It is 43˚C in Erbil, which a friend here describes as ‘cool’. Unlike my first visit in 2015, when Isis was just a few miles from the airport, the flight in was smooth. The plane this time was full of Iraqis and Kurds, mainly those who have emigrated, returning to visit their families. Ten years ago, the plane was empty apart from a few American contractors in fatigues and one lone priest. The descent then was rapid, to avoid Isis missiles.
Erbil is the capital of the north-east Kurdish region of Iraq. After the 2003 invasion, the Kurds were given greater autonomy but since then they’ve found themselves fighting Isis, Iraqi armed forces and even each other. The capital is filled with unfinished skyscrapers; the oil bust and then the emergence of Isis in 2014 meant that all projects were stopped. Those empty buildings became shelter for the thousands of Christians and Yazidis who were driven out of their homes by the jihadis. The Kurds offered them safety and the Church fed them while the UN, with its expensive SUVs, was mostly hidden from city life behind a large wall. It did nothing during those Isis days apart from running up large bills at the most expensive hotels.
Now building work is starting again. Many of these construction sites are part of money-laundering schemes, run by local politicians and in particular Turkish criminals. There is a curious relationship between the government of Iraqi Kurdistan and Turkey. While Ankara attempts to eradicate Kurdish nationalism in its own country, it seems to have developed a good relationship with the Barzani-led regime in Erbil. In some areas, their interests align. Turkey wants oil, to sell goods to the region and help in putting down the regime’s rival Kurdish militia, who also happen to be fighting the Turks on their own soil. The Islamic world is a land of both fierce ideology and easy pragmatism.
We are here to install a shrine. It will be the seventh in the world for persecuted Christians and the first to be built in a place liberated from Isis. The shrine is an icon of Mary, Mother of the Persecuted, to be placed in the brand new church of St Ephraim. The Syriac Catholic archbishop who receives the icon is bravely speaking out against the domination of the militias, particularly the notorious ‘Babylon Brigade’ run by the US-sanctioned Rayan al-Kildani. The Babylon Brigade is a nominally Christian militia now fully absorbed into the Shia militia run by Iran. They are known for cutting the ears from their detainees.

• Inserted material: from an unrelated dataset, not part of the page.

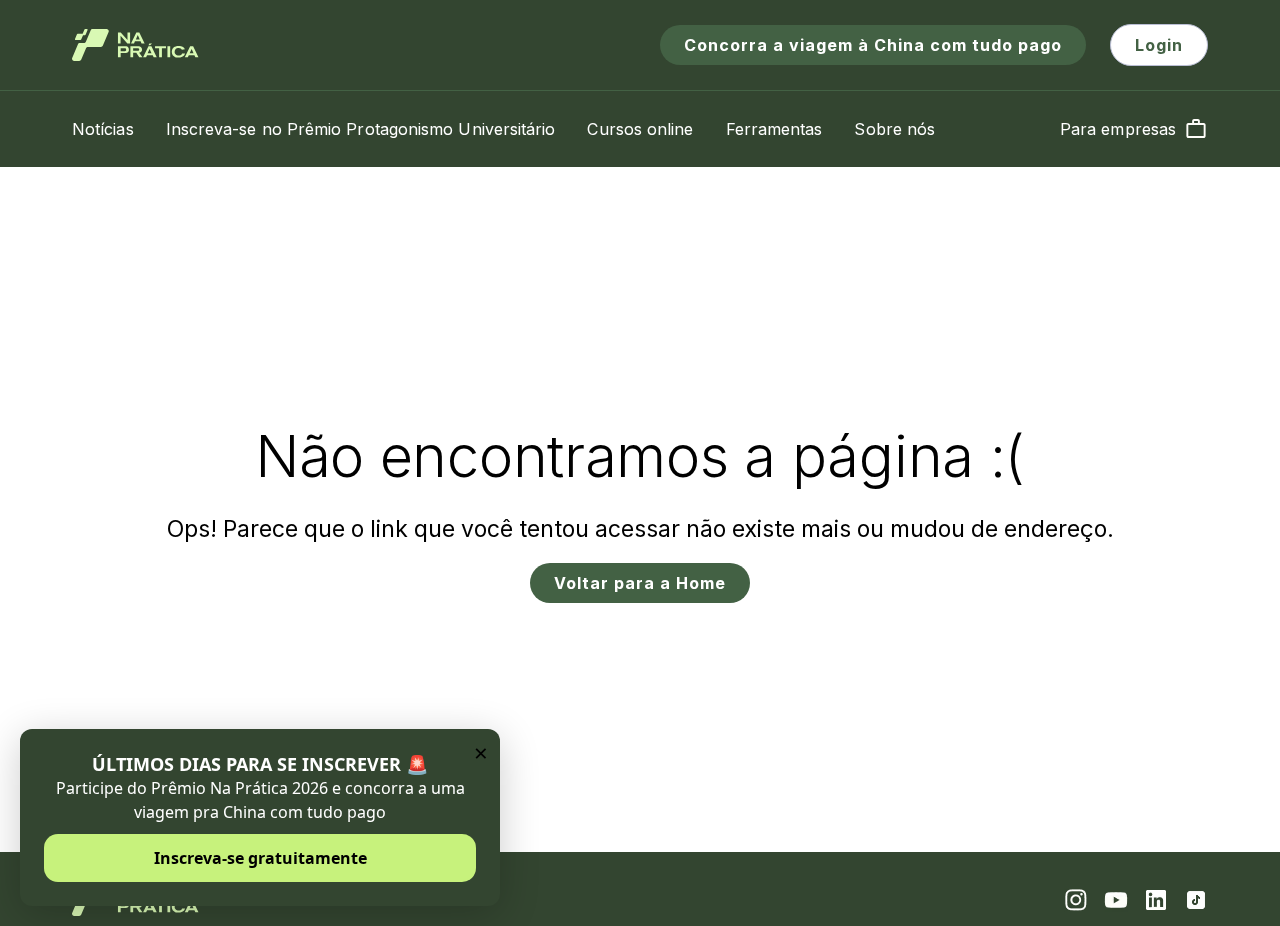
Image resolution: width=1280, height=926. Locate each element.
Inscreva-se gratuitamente (260, 858)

To Nineveh, the ancient Christian homeland, where disciples of Christ, and some say St Thomas the Apostle, founded the Church. Jonah emerged from the belly of the whale to call the people of the city of Nineveh to repentance. His tomb in what is now called Mosul was blown up when Al-Baghdadi declared a caliphate from the great mosque. Since the emergence of Islam, the population has endured waves of persecution. After the allied invasion in 2003 and the downfall of Saddam Hussein, the persecution, kidnappings and killings began in earnest, with Isis being only the most extreme version.
Three checkpoints have to be negotiated to enter the Nineveh plain: first the Kurds, then the official Iraqi army, and finally the Iran-backed Shia militias. Officially, the plain is described as ‘disputed territory’ between the Kurdish government and the government of Iraq. Christians don’t dispute the territory. They point to their dead and the absence of Kurdish cemeteries. It’s a good rule of thumb: the more ancient the graveyard, the more authentic the claim to ownership of the land.
I am not able to go into Mosul, where I have been three times before. The Shia militias are enraged by the American and Israeli attacks on Iran and are looking for foreigners to kidnap, both for revenge and money. The city lost most of its Christian population well before Isis arrived. There are now only about ten Christian families still living there, and one priest.
As I enter the town of Bartella, I see billboards portraying ayatollahs, General Soleimani and Hassan Nasrallah of Hezbollah. This town was formerly an Christian enclave but is now dominated by the militias. The men in these billboards are dead, killed ‘like dogs’, according to Donald Trump. It seems like occupied territory, I say to the parish priest. Iraq does not exist, he tells me: it is ‘a country run by thieves’ and controlled by Iran. Trump, he says, can deal with the problem in five minutes, which may or may not include a few individuals receiving the same fate as those dogs.
The final stop is Qaraqosh, the largest Christian city in Iraq. As Isis advanced on the night of 6 August 2014, the population fled the city. Now around 40 per cent of the Christian population has returned. They are the ‘strongest of the strong’, the priest tells me. It is here that we are building our shrine. My charity, Nasarean, is trying to help Christians here by providing funding for their small family businesses. We hope that by doing so, the native Christian population will stay, resist emigration and build a future. Despite the militia flags fluttering everywhere, there is hope. Speaking in Aramaic, the language of Jesus, everyone says the same thing: they must stay, whatever the challenges – it is their land, their history and their faith.